» **Request A**:
In the passage below on the membrane patch test, what name is given to the enhanced element when only one integration point is used?
» **Request B**:
Extend the passage below on the membrane patch test, starting right after its last sentence.

» **Passage given**:
-=-=-=-=-
In this section, a summary of the results obtained in the assessment of the proposed element in the linear range are presented. In this first part of the numerical experiments, results have been obtained with a static/dynamic code that uses a implicit solution of the discretized equilibrium equations. In the examples, the original BST element [10] is compared with the enhanced version here proposed, denoted by CBST when a numerical integration is performed with three points, and CBST1 when only one integration point is used. Note that one integration quadrature is equivalent to averaging the metric tensors computed at each side.

### 7.1 Membrane patch test

The main objective of the present formulation is to obtain a (non conforming) membrane element with a similar performance than the linear strain triangle, that satisfies the patch test. To assess this, a square domain subjected to nodal forces associated to a constant stress state (in both directions and in shear) is considered. Figure 3 shows the patch of elements and the necessary nodal forces to obtain a uniform tensile stress in direction ${\textstyle x_{1}}$. Note that the nodal forces used correspond to the constant strain triangle, not to the linear one. For the distorted mesh shown, correct results are obtained using either 1 or 3 integration points.
-=-=-=-=-
» **Information shown**:
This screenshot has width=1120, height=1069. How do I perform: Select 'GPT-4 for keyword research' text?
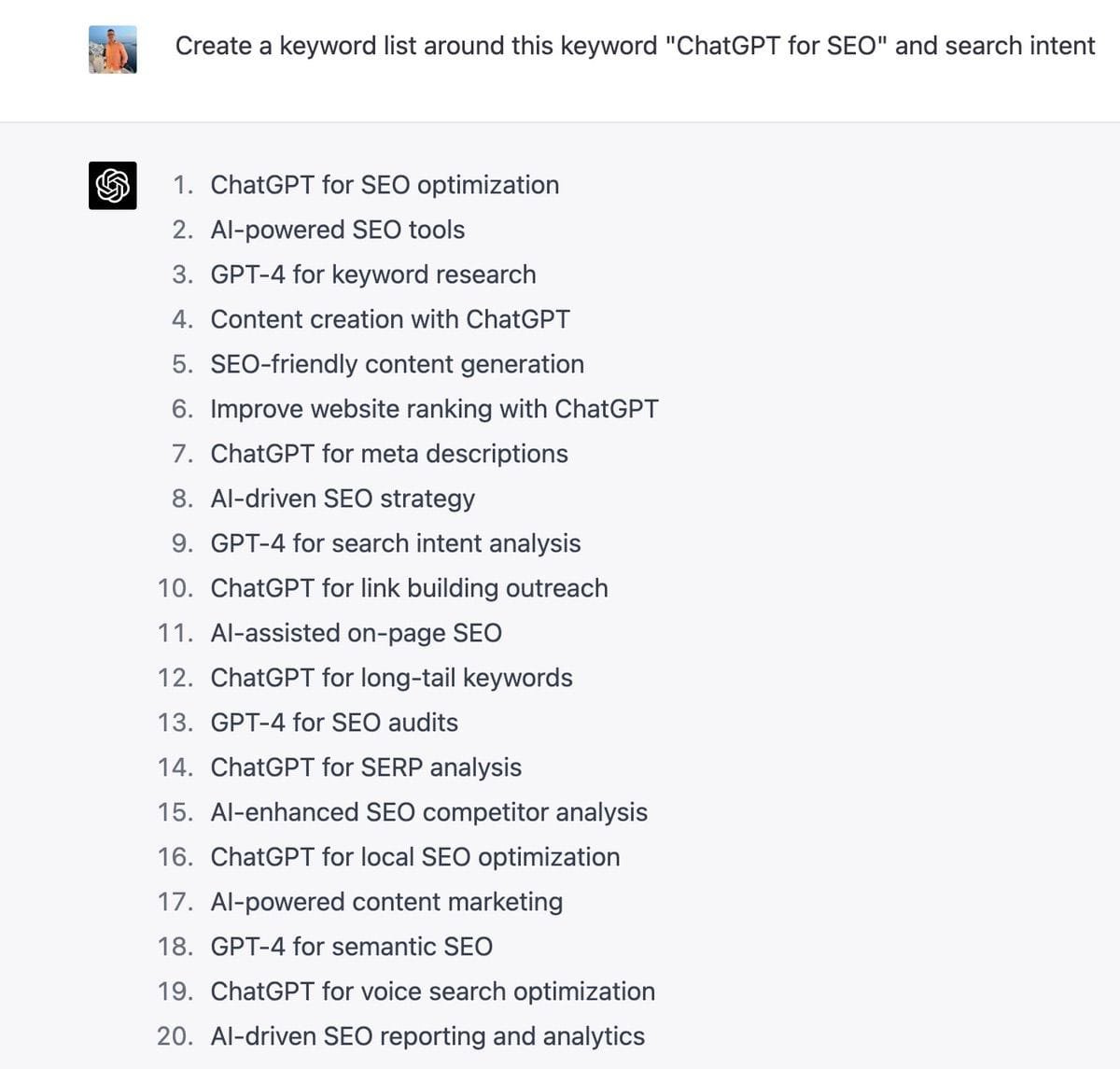pos(373,274)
-=-=-=-=-
» **Output A**:
CBST1

» **Output B**:
 Figure 3: Membrane patch test

### 7.2 Bending patch test (torsion)

The element bending formulation does not allow to apply external bending moments (there are not rotational DOFs). Hence it is not possible to analyse a patch of elements under loads leading to a uniform bending moment. A uniform torsion can be considered if a point load is applied at the corner of a rectangular plate with two consecutive free sides and two simple supported sides. Figure 4 shows three patches leading to correct results both in displacements and stresses. All three patches are structured meshes. When the central node in the third patch is displaced from the center, the results obtained with the CBST element are not correct. The original element BST gives correct results in all cases, if natural boundary conditions are imposed in the formulation. If this is not the case, incorrent results are obtained even with structured meshes.

 Figure 4: Patch test for uniform torsion

### 7.3 Cook's membrane problem

This example is used to assess the membrane performance of the CBST element and to compare it with the linear triangle (constant strain) and the quadratic triangle (linear strain). This example involves important shear energy and was proposed to assess the distortion capability of elements. Figure 5.a shows the geometry and the applied load. Figure 5.b plots the vertical displacement of the upper vertex as a function of the number of nodes in the mesh. In this figure results obtained with other isoparametric elements have been also plotted for comparison. They include the constain strain triangle (CST), the bilinear quadrilateral (QUAD4) and the linear strain triangle (LST). Note that in this membrane problem both the BST and the CST elements give identical results.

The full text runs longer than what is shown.